*Extrait du texte:*
L’Année stendhalienne: "Présences du personnage"

Publié le par Marielle Macé (Source : François Vanoosthuyse)

L’Année stendhalienne

N° 18 (2019)

Appel à contribution

« Présences du personnage »

 

Il y a un paradoxe du personnage stendhalien. « Tissu d’absence[1] », il n’en a pas moins une présence extrêmement forte. Il a une forme d’indétermination, liée au refus de la description et à une psychologie instable ou évolutive, qui conduit le lecteur « non pas à voir le personnage, mais à le rêver », selon la formule de Philippe Berthier[2]. Mais il a aussi une force d’attraction  sans pareille : il est de ceux pour qui l’identification du lecteur, la réception affective fonctionnent à plein. On songe à Julien Sorel, dont la réception se caractérise, depuis le début, par des réactions fortes oscillant entre empathie, sympathie, antipathie, détestation.

L’univers stendhalien est un terrain propice, mais encore assez peu exploré, aux approches qui repensent et revalorisent l’empathie dans l’acte de lecture[3], ou qui, dans une théorie du roman et de l’immersion fictionnelle, proposent une ontologie du personnage, et font du roman un « espace de pensée[4] » ; il se prête également aux interventions de la critique « créative » ou « interventionniste[5] », qui, en investissant la dimension du possible inhérente au fictif et au virtuel, n’hésite pas à récrire et à remodeler le devenir des personnages[6].

*Objectif de l'exercice:* Dans l'extrait sur le personnage stendhalien, recopiez mot pour mot le passage qui s'ouvre sur les mots contenant « N° 18 (2019) » et se clôt sur « sympathie, antipathie, détestation. ». Les items placés après l'extrait forment un matériau indépendant de celui-ci.

*Informations extraites:*
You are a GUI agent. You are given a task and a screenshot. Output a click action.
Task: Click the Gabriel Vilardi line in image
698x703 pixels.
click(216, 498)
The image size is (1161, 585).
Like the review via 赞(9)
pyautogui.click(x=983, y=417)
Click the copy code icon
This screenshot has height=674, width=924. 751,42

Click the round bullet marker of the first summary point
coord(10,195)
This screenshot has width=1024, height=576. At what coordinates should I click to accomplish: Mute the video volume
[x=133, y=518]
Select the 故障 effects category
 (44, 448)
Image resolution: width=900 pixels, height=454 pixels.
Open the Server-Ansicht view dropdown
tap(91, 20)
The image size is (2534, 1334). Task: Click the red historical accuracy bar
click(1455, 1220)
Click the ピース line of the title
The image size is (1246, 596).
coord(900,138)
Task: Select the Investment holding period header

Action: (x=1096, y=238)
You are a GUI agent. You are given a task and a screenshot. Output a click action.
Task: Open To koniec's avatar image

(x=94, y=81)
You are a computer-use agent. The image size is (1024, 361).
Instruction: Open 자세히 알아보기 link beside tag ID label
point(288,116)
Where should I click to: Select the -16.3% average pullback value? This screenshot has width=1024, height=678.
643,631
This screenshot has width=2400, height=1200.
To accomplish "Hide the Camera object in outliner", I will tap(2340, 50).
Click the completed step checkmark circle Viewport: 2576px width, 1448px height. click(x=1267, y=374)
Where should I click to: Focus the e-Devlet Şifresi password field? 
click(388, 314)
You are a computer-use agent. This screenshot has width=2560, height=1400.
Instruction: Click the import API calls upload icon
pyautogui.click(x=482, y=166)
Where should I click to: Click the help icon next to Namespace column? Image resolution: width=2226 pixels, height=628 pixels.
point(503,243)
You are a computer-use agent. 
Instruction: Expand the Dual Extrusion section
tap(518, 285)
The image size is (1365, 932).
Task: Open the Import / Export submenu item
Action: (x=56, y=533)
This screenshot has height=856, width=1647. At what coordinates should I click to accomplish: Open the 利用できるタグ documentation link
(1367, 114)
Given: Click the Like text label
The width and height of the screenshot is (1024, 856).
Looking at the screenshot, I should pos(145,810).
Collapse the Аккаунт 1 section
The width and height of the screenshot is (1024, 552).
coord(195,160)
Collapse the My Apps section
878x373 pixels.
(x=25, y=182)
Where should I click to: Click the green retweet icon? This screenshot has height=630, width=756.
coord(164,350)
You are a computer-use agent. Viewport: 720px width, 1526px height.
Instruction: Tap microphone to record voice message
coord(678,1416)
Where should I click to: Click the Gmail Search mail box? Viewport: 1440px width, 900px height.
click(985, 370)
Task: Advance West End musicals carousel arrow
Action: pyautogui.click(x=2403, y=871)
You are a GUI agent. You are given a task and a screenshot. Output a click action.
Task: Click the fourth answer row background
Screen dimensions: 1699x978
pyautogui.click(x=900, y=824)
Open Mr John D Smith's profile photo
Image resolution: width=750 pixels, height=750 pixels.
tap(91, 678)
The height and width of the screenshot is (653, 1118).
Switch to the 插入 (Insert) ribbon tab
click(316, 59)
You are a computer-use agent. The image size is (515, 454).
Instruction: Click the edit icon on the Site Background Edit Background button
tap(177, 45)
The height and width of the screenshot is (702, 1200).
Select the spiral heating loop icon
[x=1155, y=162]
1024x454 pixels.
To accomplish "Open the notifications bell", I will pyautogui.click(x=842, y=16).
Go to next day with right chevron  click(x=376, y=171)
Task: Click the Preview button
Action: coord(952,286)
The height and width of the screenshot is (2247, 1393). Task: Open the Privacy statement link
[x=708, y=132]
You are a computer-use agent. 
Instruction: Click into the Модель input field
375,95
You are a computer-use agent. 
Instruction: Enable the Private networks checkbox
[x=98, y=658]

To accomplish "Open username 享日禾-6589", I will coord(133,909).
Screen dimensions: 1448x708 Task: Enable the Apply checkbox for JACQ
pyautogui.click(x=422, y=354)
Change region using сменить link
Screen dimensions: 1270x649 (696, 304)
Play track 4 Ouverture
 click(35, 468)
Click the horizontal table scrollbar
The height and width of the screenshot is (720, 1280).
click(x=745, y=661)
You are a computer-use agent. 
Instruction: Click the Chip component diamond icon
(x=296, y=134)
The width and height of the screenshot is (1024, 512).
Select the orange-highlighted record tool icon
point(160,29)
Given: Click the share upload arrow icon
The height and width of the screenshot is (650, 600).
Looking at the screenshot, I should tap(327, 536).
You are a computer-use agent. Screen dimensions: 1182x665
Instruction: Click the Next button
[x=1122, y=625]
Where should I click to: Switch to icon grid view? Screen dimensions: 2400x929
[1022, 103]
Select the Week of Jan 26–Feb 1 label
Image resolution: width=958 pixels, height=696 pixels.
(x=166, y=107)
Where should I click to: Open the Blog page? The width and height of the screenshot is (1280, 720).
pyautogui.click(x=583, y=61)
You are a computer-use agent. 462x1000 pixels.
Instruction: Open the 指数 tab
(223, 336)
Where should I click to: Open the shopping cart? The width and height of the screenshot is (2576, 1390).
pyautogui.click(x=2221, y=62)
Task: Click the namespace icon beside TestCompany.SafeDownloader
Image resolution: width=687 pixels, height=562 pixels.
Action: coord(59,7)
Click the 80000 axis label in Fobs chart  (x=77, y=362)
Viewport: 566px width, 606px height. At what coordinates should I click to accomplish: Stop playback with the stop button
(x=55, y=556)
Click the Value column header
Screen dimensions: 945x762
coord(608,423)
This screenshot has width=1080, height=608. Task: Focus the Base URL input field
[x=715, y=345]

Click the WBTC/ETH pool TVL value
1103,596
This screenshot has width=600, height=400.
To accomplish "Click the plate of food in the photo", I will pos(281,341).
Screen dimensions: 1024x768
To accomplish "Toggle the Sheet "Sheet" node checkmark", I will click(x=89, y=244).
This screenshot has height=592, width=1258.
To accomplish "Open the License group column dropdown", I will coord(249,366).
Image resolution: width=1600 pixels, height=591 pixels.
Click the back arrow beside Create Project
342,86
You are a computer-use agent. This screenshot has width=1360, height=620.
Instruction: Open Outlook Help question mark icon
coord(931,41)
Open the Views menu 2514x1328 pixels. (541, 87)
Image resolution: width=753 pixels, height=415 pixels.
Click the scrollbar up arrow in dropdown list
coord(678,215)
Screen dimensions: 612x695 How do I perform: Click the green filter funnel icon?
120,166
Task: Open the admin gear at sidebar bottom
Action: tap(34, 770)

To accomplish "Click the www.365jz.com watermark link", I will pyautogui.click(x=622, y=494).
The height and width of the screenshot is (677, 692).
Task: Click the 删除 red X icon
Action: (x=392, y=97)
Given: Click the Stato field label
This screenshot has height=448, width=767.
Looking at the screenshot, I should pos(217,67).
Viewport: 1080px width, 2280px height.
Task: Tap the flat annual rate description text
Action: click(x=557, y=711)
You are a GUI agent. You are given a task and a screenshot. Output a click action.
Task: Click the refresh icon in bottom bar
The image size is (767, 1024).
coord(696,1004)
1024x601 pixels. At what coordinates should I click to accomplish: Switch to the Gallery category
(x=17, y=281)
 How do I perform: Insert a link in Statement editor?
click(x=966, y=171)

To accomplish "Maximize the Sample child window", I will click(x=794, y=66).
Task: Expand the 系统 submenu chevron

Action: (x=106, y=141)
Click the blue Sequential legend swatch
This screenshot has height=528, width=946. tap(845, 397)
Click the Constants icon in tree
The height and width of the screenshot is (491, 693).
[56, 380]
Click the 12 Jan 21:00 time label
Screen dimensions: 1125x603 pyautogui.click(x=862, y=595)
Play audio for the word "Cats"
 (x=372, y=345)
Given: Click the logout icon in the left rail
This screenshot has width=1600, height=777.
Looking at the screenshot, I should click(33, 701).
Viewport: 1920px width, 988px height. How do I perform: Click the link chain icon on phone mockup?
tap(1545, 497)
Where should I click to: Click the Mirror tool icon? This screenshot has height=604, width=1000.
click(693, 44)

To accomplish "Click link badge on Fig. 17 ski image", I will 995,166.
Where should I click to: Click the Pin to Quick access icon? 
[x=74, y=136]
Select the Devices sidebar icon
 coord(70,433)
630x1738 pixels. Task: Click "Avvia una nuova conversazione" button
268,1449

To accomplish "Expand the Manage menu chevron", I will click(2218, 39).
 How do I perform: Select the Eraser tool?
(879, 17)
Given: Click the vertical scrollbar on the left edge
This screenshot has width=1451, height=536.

*Corrigé:*
N° 18 (2019)

Appel à contribution

« Présences du personnage »

 

Il y a un paradoxe du personnage stendhalien. « Tissu d’absence[1] », il n’en a pas moins une présence extrêmement forte. Il a une forme d’indétermination, liée au refus de la description et à une psychologie instable ou évolutive, qui conduit le lecteur « non pas à voir le personnage, mais à le rêver », selon la formule de Philippe Berthier[2]. Mais il a aussi une force d’attraction  sans pareille : il est de ceux pour qui l’identification du lecteur, la réception affective fonctionnent à plein. On songe à Julien Sorel, dont la réception se caractérise, depuis le début, par des réactions fortes oscillant entre empathie, sympathie, antipathie, détestation.